According to an article in Business Insider, “YouTube reportedly plans to launch a short-form video-sharing feature [YouTube Shorts] inside its mobile app by the end of 2020 in an attempt to make a dent in the surging popularity and impact of TikTok.”

Can YouTube Shorts Capture TikTok’s Audience?

Shutterstock_531968446 LG K10 with YouTube application laying on desk. YouTube allows users to upload, view, rate, share, and comment on videos

YouTube is no slouch in the popularity department. The Google-owned company has been the most widely used video-sharing platform in the world for 15 years, with 2 billion monthly users. However, even with 81% of 15-25 year-olds using YouTube, it doesn't have short-form content like TikTok, and as a result, YouTube may be concerned about losing ground with younger audiences. 

Enter YouTube Shorts. The concept is rumored to be similar to TikTok, a feed of very short videos perfect for scrolling, sharing and mimicking. YouTube Shorts will live in the YouTube mobile app, giving creators access to YouTube’s huge library of licensed music and soundtracks. Additionally, because YouTube Shorts is an add on to the YouTube mobile app, users won’t have to download another app or learn a new interface. 

How Is YouTube Shorts Different Than Other TikTok Competitors?

In addition to this week’s launch of YouTube competitor Quibi, which offers original content in “bites” that are less than ten minutes, several other platforms have tried short-form videos. Facebook tested a short-form video app called Lasso in South America, but the results aren’t known, and Google contemplated buying Firework, an app similar to TikTok, but may have tabled the acquisition with the development of YouTube Shorts. Byte, a direct descendant of Vine debuted to some fanfare, but it is still young. And Triller, which combines music discovery with short-form video, relies on its music label partnerships to set it apart from TikTok. None of the “new TikToks” have taken off like the original.

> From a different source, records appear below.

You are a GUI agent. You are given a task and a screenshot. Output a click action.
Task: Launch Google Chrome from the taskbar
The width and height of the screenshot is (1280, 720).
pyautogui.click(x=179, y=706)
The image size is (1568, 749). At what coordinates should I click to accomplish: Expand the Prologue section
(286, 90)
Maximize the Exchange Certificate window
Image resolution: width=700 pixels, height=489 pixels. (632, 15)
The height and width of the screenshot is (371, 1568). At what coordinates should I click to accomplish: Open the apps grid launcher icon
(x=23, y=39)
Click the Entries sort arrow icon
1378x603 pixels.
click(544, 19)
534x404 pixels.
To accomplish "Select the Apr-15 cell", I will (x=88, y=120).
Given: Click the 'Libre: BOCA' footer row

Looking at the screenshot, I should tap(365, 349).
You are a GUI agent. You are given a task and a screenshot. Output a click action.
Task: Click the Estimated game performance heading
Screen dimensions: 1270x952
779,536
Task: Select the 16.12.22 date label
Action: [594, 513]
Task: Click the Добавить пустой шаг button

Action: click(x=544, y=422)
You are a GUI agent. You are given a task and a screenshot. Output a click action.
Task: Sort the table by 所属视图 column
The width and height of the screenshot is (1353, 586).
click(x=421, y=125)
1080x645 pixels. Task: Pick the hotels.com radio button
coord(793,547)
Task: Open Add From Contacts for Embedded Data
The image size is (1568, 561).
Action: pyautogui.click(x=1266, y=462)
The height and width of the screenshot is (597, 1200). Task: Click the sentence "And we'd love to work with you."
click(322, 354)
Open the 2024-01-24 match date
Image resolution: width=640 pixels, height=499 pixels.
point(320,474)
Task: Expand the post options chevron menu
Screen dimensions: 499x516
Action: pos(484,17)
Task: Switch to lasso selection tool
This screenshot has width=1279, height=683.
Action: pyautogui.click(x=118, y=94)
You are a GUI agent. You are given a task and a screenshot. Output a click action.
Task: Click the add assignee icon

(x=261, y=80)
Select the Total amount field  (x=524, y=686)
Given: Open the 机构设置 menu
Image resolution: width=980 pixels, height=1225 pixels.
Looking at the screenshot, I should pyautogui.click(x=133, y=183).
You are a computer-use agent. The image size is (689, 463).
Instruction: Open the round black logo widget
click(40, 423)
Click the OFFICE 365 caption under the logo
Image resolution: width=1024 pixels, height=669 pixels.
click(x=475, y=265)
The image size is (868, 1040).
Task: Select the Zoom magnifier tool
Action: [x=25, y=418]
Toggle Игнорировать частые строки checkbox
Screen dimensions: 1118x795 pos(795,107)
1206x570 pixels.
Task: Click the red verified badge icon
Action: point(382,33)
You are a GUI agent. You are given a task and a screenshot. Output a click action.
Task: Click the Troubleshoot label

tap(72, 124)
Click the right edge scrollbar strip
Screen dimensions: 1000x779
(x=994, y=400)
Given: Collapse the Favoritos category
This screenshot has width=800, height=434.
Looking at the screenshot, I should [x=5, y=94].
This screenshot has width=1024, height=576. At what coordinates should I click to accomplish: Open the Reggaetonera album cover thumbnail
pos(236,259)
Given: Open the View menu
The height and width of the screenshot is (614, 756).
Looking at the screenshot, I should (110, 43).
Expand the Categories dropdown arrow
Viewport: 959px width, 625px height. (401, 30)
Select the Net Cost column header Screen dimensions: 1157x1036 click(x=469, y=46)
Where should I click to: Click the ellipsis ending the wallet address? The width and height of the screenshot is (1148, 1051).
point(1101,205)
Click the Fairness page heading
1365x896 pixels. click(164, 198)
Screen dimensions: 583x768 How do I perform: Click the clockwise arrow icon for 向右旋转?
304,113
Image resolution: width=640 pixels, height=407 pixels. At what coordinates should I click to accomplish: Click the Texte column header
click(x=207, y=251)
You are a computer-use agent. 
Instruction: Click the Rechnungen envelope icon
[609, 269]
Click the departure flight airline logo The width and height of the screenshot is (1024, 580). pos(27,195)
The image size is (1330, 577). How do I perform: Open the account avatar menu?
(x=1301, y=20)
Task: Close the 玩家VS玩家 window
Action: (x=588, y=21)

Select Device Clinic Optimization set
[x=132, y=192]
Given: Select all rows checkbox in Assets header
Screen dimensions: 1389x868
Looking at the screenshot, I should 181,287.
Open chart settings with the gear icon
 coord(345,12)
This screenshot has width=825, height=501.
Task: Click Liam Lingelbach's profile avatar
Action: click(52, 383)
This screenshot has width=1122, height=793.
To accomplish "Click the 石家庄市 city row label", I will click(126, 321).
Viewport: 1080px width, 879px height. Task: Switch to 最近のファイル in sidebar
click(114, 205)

Clearly, YouTube isn’t the first platform to try to capture the short-form video market, but they are the biggest, and video of any kind is a natural fit on YouTube for obvious reasons. YouTube’s monetization policies for creators, which YouTube will likely also use with YouTube Shorts, is another huge advantage for the platform. TikTok currently has no reliable monetization for creators, with Social Media Today noting that many TikTok stars eventually head to YouTube where they know they can make money. 

Only time will tell if TikTok users migrate over to YouTube Shorts. Meanwhile, YouTube told Business Insider, “We don't comment on rumors or speculation.”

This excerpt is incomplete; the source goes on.